La protesta a Napoli convocata dai precari della scuola ha riunito tutte le parti del mondo della scuola, dell’università e della precarietà in generale.

Oggi la protesta parte da Napoli: la manifestazione, convocata dai precari della scuola, ha riunito tutte le parti del mondo della scuola, dell’università e della precarietà in generale per fermare il tornado dell’ultimo anno.
Vogliamo uscire dalla crisi. Sono queste le parole dei “combattenti” che non si arrendono alla finanziaria in discussione alla Camera. Prospettive di vita sempre più degradanti e un mondo di formazione disorientato sono le conseguenze dei tagli sempre più consistenti che il governo opera a danno della società. Riduzione del personale e conseguente aumento della disoccupazione, soppressione di istituti scolastici e quindi sovraffollamento di altri, aumento delle tasse e tagli ai corsi serali solo una serie di cause-conseguenze che oggi a partire dalle 14.30 i manifestanti grideranno a gran voce tra le strade della città.

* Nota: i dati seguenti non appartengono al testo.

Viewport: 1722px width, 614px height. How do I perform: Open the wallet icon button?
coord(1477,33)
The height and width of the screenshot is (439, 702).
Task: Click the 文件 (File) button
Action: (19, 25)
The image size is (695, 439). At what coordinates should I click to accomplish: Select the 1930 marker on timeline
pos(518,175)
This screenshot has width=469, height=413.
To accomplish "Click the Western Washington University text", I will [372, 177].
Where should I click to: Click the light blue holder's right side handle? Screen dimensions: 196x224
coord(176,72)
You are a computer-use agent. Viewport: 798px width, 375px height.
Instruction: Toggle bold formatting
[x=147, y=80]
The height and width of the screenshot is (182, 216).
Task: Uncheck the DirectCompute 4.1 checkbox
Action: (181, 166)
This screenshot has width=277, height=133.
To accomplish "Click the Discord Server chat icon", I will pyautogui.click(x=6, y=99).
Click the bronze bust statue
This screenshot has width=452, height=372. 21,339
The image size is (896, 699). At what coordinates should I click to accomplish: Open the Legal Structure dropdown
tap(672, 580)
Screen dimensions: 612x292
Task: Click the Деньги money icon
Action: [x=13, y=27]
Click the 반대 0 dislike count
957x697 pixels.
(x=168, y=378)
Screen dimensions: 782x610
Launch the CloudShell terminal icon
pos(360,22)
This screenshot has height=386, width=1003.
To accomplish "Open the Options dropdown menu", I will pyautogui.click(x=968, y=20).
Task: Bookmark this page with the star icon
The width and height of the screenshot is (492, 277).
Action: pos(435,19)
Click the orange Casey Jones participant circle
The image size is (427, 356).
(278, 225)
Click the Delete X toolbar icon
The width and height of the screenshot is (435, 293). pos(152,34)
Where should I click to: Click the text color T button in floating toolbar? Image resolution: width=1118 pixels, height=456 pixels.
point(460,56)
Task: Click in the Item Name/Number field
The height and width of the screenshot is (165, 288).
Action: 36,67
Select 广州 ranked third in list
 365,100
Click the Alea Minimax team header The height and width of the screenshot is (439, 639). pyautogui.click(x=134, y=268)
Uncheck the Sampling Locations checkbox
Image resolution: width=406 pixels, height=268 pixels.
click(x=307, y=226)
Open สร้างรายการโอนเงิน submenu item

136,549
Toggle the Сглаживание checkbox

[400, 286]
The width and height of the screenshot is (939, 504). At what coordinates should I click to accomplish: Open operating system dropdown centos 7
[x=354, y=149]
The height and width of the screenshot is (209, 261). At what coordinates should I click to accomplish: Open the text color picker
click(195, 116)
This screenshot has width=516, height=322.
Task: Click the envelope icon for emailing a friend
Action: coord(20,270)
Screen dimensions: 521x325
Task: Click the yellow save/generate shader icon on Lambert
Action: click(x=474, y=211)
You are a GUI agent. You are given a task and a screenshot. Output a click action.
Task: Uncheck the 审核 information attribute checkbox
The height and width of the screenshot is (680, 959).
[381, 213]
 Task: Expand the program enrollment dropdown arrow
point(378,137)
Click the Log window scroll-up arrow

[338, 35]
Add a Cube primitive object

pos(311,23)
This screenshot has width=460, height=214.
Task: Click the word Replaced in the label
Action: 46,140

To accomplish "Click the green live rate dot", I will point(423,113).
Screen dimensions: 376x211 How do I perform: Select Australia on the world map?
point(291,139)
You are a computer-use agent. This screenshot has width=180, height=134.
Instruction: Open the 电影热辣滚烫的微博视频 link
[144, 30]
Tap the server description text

Definita ormai “distruzione della scuola pubblica”, la situazione si aggrava maggiormente se sommata ai tagli all’università, alla sanità e agli enti locali (7 miliardi di euro in tre anni a scuola e università, 400 milioni tra il 2010 e il 2013 al Fondo di Finanziamento Ordinario delle università, alla sanità 5 miliardi in tre anni e agli enti locali 20 miliardi) e quindi dalle aule alle facoltà il problema è esattamente lo stesso: precarietà, il mostro precarietà. Gli studenti si sono uniti e mai come adesso chiedono un blocco totale del Paese, un modo per dimostrare che ormai la crisi è di tutti, un male comune.
Il Coordinamento precari scuola, organizzatore della protesta, per la protesta di oggi ha coniato uno slogan che la dice lunga sulla volontà del popolo studentesco italiano: “Vogliamo un’eruzione di pubblica istruzione”.